Pixel coordinate grounding data:
■ ■ ■ ■ ■
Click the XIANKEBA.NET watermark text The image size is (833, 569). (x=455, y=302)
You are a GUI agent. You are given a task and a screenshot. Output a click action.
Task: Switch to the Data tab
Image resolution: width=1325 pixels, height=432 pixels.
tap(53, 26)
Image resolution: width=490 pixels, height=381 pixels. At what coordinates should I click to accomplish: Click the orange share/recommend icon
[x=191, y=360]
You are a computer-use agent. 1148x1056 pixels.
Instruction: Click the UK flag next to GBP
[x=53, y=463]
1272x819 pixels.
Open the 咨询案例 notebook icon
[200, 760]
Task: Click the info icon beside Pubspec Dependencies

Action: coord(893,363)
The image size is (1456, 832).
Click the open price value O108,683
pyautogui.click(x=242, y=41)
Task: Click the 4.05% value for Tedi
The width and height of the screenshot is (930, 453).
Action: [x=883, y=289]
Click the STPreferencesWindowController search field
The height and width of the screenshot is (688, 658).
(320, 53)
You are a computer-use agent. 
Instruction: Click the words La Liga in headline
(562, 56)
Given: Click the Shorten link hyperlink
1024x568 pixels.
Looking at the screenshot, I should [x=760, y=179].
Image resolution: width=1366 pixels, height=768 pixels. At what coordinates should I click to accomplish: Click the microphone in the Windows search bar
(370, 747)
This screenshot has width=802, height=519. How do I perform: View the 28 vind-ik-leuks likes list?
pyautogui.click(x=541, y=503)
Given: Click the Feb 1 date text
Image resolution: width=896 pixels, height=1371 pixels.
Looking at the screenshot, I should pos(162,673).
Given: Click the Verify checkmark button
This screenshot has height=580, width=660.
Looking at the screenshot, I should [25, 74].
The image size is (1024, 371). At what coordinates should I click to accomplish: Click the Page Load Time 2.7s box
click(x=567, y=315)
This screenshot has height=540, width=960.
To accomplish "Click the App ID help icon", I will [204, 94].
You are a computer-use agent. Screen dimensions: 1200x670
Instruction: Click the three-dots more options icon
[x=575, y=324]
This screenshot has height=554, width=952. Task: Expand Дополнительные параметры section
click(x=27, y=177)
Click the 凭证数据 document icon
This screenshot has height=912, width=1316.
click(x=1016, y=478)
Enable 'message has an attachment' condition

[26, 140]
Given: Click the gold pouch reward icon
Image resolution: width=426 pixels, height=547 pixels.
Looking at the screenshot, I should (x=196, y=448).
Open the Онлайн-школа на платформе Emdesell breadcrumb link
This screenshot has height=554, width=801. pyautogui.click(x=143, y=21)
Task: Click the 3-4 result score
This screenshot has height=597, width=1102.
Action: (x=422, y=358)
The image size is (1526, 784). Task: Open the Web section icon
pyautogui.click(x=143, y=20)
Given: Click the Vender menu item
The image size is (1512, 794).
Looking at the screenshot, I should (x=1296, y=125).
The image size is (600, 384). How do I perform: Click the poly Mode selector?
■ ■ ■ ■ ■
Your objective: Output exactly the line containing "This screenshot has height=554, width=952." together with every line after it, ending at the final line of the entries.

Solved exercise:
This screenshot has height=554, width=952. Task: Expand Дополнительные параметры section
click(x=27, y=177)
Click the 凭证数据 document icon
This screenshot has height=912, width=1316.
click(x=1016, y=478)
Enable 'message has an attachment' condition

[26, 140]
Given: Click the gold pouch reward icon
Image resolution: width=426 pixels, height=547 pixels.
Looking at the screenshot, I should (x=196, y=448).
Open the Онлайн-школа на платформе Emdesell breadcrumb link
This screenshot has height=554, width=801. pyautogui.click(x=143, y=21)
Task: Click the 3-4 result score
This screenshot has height=597, width=1102.
Action: (x=422, y=358)
The image size is (1526, 784). Task: Open the Web section icon
pyautogui.click(x=143, y=20)
Given: Click the Vender menu item
The image size is (1512, 794).
Looking at the screenshot, I should (x=1296, y=125).
The image size is (600, 384). How do I perform: Click the poly Mode selector?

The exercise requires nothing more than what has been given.